> **Exercise instructions**: Copy out each line of the data that includes the string "Task".

> **Source material**:
· · · · · · ·

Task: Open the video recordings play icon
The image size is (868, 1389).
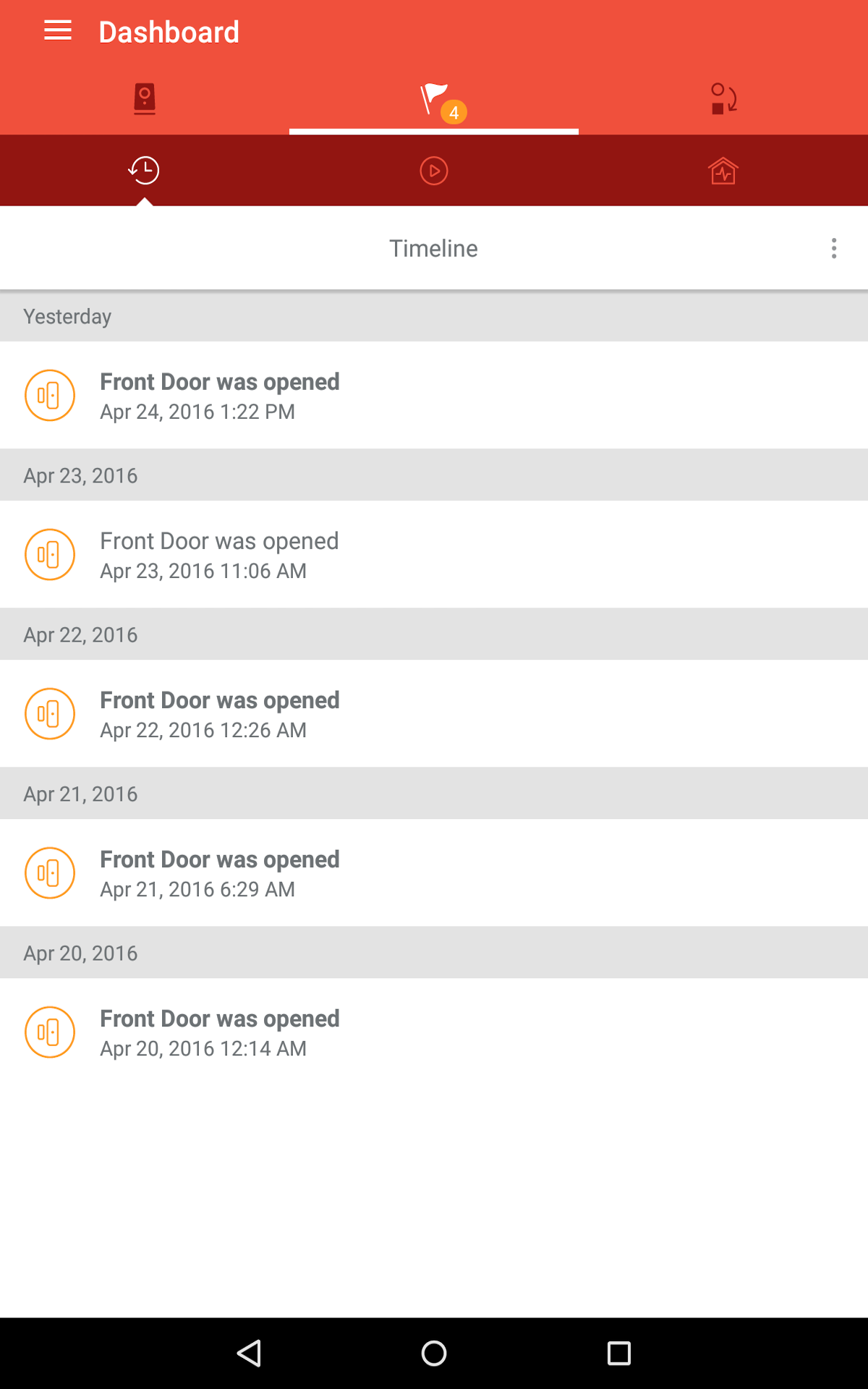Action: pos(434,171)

· · · · · · ·

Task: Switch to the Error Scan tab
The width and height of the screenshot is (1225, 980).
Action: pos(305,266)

· · · · · · ·

> **Reply**:
Task: Open the video recordings play icon
Task: Switch to the Error Scan tab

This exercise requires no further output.